Identification of economic basement is not clear everywhere in the basin. Seismic data are generally of poor quality at depth, and the most deeply buried sedimentary units have not been drilled. While the oldest strata mapped have been assigned an Albian or possibly Cenomanian age, there are strong indications on seismic data that significant thicknesses of older sedimentary units are present.

The Cretaceous synrift basin fill is assigned to the Hoiho Group, which is inferred to range in age from about 105 to 85 Ma. Seismic interpretation suggests that much of the group is composed of coarse clastic sediment. Basin morphology, dominated by the elevated northwestern margin of the basin and the Pakaha horst, was controlled by active normal faults. Slope-fan and slump deposits formed adjacent to faults, while broad alluvial plains formed in distal areas.

The deepest and most extended parts of the basin, particularly the Central sub-basin, accumulated well stratified lacustrine or restricted marine deposits fringed by deltas and heavily vegetated plains, swamps, and estuaries. Only the upper part of the Hoiho Group has been sampled. It is non-marine, but C30 steranes and high sulfur contents in oils from Hoiho Group sediments indicate some marine influence.3

The Kawau sandstone defines the base of the Pakaha Group, formed in response to regional subsidence and extensive marine flooding from about 85 Ma. Deposition of nonmarine sediments continued along the northwest margin, forming the Taratu formation, while marine silts of the Wickliffe formation filled deeper parts of the basin. Shallow-marine sandstones and organic-rich lower coastal plain sediments were deposited near the steadily transgressing shoreline.

Some uplifted blocks remained emergent during the latest Cretaceous, but by late Paleocene time, deposition of clastic marine silts was widespread. The uppermost part of the Pakaha Group is marked by interbeds of organic-rich dark shale of the Tartan formation, deposited in restricted, possibly anoxic marine conditions.

The Eocene Rakiura Group is characterized in its lower part by thick submarine fan deposits in the Central sub-basin and a condensed section or unconformity in the southeast. A change to dominantly calcareous silt deposition marked a shift to open marine conditions. The group is progressively more calcareous towards the southeast, where the basin was more exposed to ocean circulation, pelagic sediment input was higher, and clastic input was lower.

Sediments of the Oligocene-Recent Penrod Group are dominated by pelagic carbonates, generally less than 500 m thick over most of the basin. Progradational Miocene-Recent shelf sediments extend over northwest parts of the basin.

Basin structure

The Great South basin has a complex horst and graben architecture (Fig. 1).

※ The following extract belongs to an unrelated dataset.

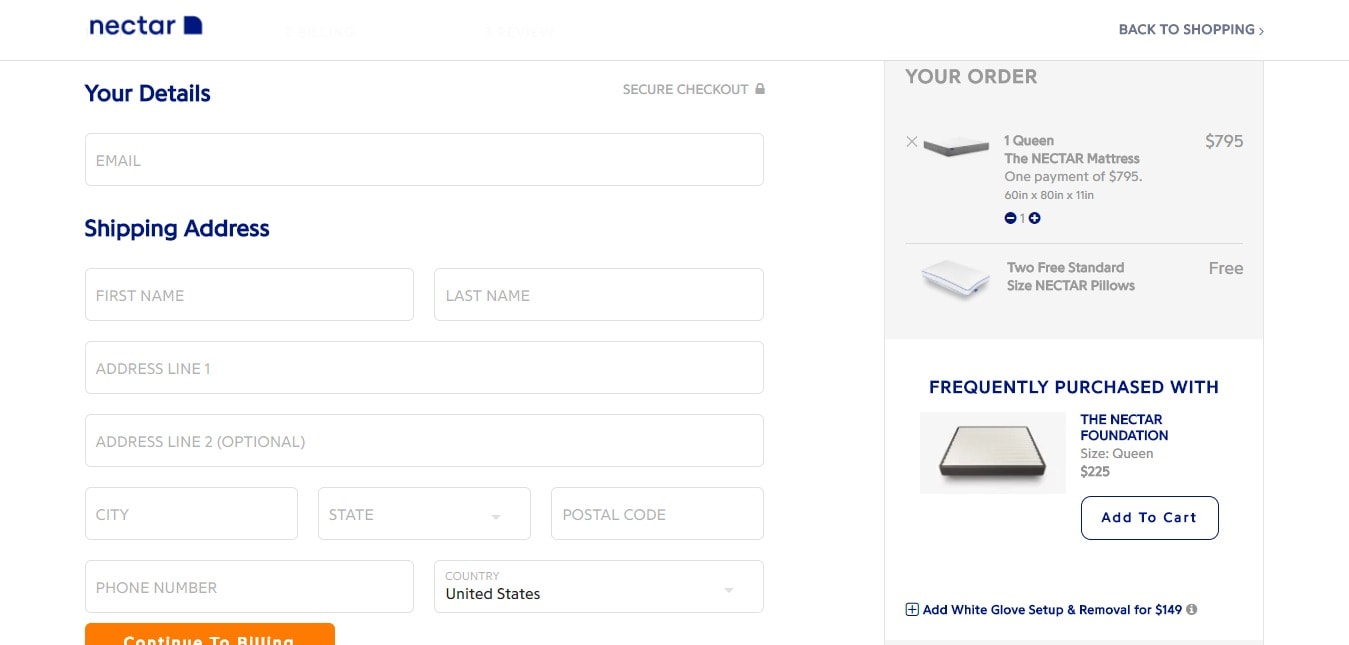This screenshot has width=1349, height=645.
Task: Focus the Email input field
Action: coord(424,160)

The main phase of basin development was synchronous with Hoiho Group deposition during an intense phase of mid-Cretaceous extensional tectonics, with rifting oriented approximately NNW. Hoiho Group strata generally have low dips and are displaced by moderate to steeply dipping normal faults in many places. Thickening of strata towards faults, local unconformities, and differences in bed thickness on either side of faults imply syn-depositional faulting. The largest displacements were on faults along the western margin of the basin and bounding the west edge of the Pakaha horst, where basement throw locally exceeds 3,000 m.

Rifting had ceased over most of the basin by about 80 Ma. Although there was little basement faulting during deposition of the Pakaha Group, open drape structures, such as those drilled by Pakaha-1, Pukaki-1, Hoiho-1C, Rakiura-1, and Kawau-1A were formed as Hoiho Group strata of varying thickness and were differentially compacted over pre-existing topography. Unconformities were developed above basement highs, with progressive onlap of overlying strata.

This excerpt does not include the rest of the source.